All participants are expected to be current undergraduate students. Ideally, students should be in the final two years of their degree in an engineering, science or related STEM discipline.

English requirements:

All students are required to have a good command of English, and if it is not their first language, they will need to satisfy the College requirement as follows:

•    A minimum score of IELTS (Academic Test) 6.5 overall (with no less than 6.0 in any element) or equivalent.
•    TOEFL (iBT) 92 overall (minimum 20 in all elements)

Students will be asked to bring along their computer for project work.

The summer school is directed by:

Michel-Alexandre is an Associate Professor in Engineering Systems Design at the Dyson School of Design Engineering, Imperial College London, and Director of the Strategic Engineering Laboratory. Prior to joining Imperial College, he served as a faculty member at the National University of Singapore (2011-2018), where he founded the Strategic Engineering Laboratory. He worked as a Quantitative Researcher in the hedge fund industry, developing systematic strategies for derivatives trading using machine learning. He was a principal investigator on several international initiatives like the Singapore-ETH Centre Future Resilient Systems project and the Singapore-MIT Alliance for Research and Technology. Dr. Cardin holds a PhD in Engineering Systems and a Master of Science in Technology and Policy from MIT, a Master of Applied Science in Aerospace Engineering from the University of Toronto, Honors BSc in Physics from McGill University in Canada, and is a graduate of the Space Science Program at the International Space University.
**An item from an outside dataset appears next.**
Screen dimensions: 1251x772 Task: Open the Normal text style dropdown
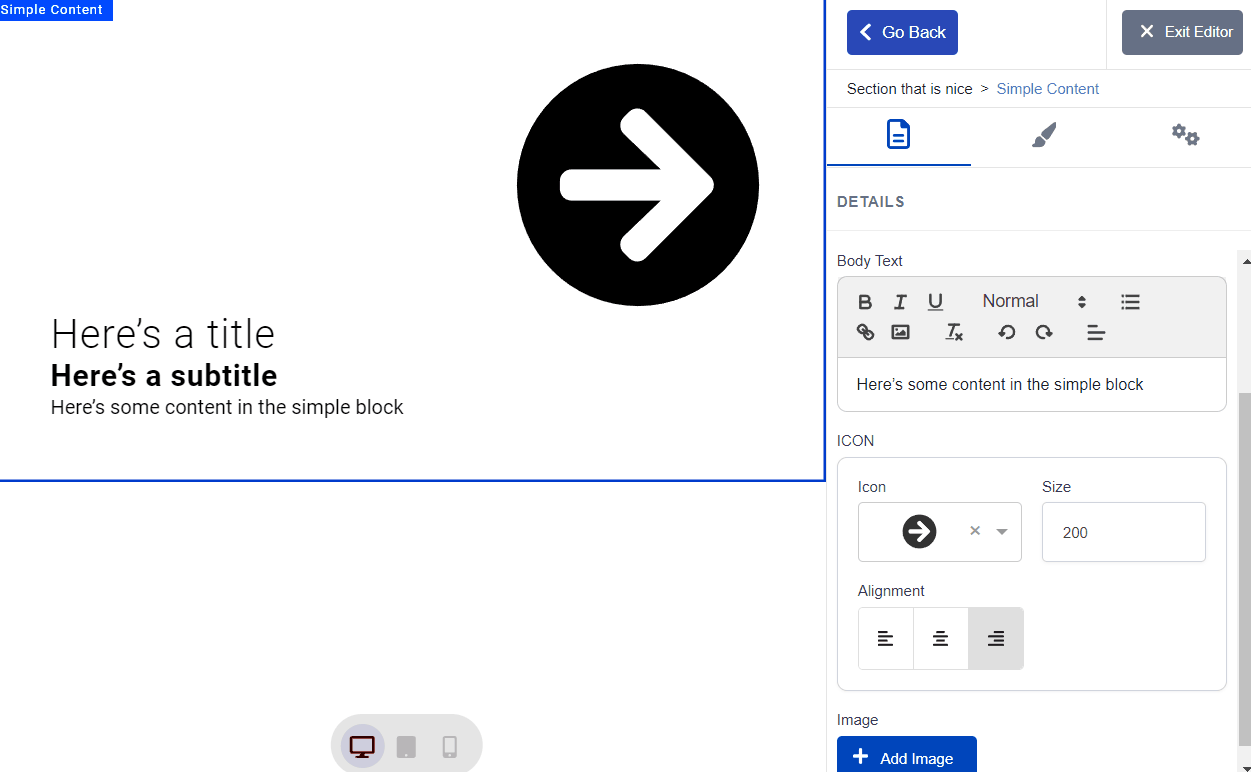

He is serving or served as Guest and Associate Editor for the Institute of Industrial & Systems Engineers flagship journal IISE Transactions, IEEE Transactions on Engineering Management, as well as ASME Journal of Mechanical Design and INCOSE journal Systems Engineering. Dr. Cardin leads the development of a global community of academics and practitioners focusing on Strategic Engineering. This community is developing analytical frameworks, digital tools and methodologies to help next generation engineers and project investors build value-enhancing, sustainable and resilient infrastructures in the future, ready for the important societal challenges facing our planet.

Students will receive a Imperial College London certificate of attendance on successful completion of this programme and a prize will be awarded to the best project team.

Each student will also receive a document for their project marks.